Chaise

Arthur Heygate Mackmurdo
Chaise
vers 1886
acajou, laine et soie (tissage mécanique)
H. 127,0 ; L. 46,5 ; P. 59,0 cm.
Achat, 1981
© RMN-Grand Palais (Musée d’Orsay) / Jean Hutin
Arthur Heygate Mackmurdo (1851 - 1942)
Niveau médian, Pavillon amont niveau 4

The London-born architect and designer, Arthur H. Mackmurdo, started his career in the workshop of the architect James Brooks. He soon attended the lectures given by the writer and theorist, John Ruskin, who proved a decisive figure. Indeed, Ruskin gave architectural supremacy to the Gothic style and advocated honesty in craftsmanship as an aesthetic and moral rule. For him, ornamental motifs had to be natural, a strongly stylised form of nature. Similarly, he thought that art must have a social dimension, modelled on the medieval guilds and craft communities. So Mackmurdo, encouraged in this path by William Morris, set up the Century Guild in 1884, bringing together painters, sculptors, enamellers and goldsmiths.

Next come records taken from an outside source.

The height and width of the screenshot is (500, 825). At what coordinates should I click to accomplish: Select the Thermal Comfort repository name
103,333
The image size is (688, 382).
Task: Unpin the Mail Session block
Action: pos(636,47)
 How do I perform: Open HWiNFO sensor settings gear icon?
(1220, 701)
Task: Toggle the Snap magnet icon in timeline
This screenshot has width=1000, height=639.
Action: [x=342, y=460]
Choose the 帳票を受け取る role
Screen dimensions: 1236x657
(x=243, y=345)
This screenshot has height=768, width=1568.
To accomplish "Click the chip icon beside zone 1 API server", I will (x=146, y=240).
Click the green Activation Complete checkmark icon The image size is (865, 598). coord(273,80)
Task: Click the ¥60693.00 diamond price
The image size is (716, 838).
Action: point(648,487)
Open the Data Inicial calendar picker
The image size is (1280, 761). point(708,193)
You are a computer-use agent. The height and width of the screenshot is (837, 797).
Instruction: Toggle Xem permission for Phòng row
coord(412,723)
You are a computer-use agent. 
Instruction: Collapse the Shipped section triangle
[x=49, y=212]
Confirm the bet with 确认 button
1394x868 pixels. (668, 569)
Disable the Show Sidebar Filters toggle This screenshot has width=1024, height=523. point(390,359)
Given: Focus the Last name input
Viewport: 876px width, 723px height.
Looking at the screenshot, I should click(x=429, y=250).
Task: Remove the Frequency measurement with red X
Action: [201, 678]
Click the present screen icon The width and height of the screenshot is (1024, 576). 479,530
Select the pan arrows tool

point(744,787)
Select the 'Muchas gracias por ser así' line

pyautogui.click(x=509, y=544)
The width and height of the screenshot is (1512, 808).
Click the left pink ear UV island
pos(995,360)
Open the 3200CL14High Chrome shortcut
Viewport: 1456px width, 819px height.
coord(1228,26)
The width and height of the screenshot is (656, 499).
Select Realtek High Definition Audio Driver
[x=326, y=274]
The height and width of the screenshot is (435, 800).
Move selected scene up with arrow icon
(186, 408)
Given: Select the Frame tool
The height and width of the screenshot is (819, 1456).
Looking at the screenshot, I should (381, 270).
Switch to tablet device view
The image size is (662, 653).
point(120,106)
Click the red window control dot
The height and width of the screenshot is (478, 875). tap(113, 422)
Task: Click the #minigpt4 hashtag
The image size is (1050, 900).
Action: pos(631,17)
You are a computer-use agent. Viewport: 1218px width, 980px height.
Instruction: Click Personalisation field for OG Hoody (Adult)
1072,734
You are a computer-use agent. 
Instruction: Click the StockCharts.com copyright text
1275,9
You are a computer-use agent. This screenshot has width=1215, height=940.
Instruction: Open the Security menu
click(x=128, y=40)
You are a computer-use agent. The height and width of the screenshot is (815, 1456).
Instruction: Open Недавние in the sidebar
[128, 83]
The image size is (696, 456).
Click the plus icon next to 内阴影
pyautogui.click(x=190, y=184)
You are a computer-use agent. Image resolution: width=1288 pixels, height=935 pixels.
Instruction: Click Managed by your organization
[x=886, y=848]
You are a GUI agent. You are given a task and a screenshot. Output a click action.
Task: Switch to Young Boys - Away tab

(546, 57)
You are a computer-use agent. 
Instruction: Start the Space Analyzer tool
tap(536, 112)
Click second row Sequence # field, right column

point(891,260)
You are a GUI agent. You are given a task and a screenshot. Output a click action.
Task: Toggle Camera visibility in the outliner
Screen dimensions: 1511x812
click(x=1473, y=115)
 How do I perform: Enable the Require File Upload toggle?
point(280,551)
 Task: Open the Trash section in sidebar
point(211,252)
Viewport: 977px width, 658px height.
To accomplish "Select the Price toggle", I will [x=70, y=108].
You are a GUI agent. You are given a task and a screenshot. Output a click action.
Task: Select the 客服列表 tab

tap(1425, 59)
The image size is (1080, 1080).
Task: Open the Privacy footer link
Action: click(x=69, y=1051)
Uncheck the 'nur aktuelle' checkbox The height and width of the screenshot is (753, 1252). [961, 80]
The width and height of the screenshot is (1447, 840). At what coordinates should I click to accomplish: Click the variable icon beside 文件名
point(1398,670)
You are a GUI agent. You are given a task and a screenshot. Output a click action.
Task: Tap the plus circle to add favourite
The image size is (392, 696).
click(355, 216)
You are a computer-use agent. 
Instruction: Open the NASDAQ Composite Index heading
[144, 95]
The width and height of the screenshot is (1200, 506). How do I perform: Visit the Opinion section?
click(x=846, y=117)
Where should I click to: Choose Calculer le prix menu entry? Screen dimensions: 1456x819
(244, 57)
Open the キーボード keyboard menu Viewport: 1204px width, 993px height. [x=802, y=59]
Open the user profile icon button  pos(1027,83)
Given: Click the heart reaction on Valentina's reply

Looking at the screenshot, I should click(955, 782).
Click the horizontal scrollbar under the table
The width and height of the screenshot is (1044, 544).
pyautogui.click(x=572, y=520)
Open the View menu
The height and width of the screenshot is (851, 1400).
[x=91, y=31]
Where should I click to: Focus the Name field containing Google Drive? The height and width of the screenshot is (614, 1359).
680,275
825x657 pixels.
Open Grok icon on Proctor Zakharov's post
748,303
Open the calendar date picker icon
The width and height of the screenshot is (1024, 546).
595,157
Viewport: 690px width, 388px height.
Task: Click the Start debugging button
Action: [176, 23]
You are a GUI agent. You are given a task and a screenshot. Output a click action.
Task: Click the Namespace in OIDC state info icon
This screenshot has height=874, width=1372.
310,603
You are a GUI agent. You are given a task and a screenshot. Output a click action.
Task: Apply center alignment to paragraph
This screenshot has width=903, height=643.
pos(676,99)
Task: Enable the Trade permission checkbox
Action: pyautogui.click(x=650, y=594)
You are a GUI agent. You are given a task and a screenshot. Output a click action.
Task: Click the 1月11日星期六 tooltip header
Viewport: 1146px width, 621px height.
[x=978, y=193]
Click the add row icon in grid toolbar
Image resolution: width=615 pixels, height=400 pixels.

The objects they made, as this dining room chair shows, took a radically new approach to simple forms, with severe lines softened by the use of plant or organic motifs, as on the upholstery chosen here. A few carved patterns and the upper part of the back rest add a faint touch of fantasy to a rigorously designed piece of furniture. This model, presented by Mackmurdo at the International Exhibition in Liverpool in 1886, was manufactured by the Manchester firm of E. Goodhall & Co., which produced many of the Century Guild's designs.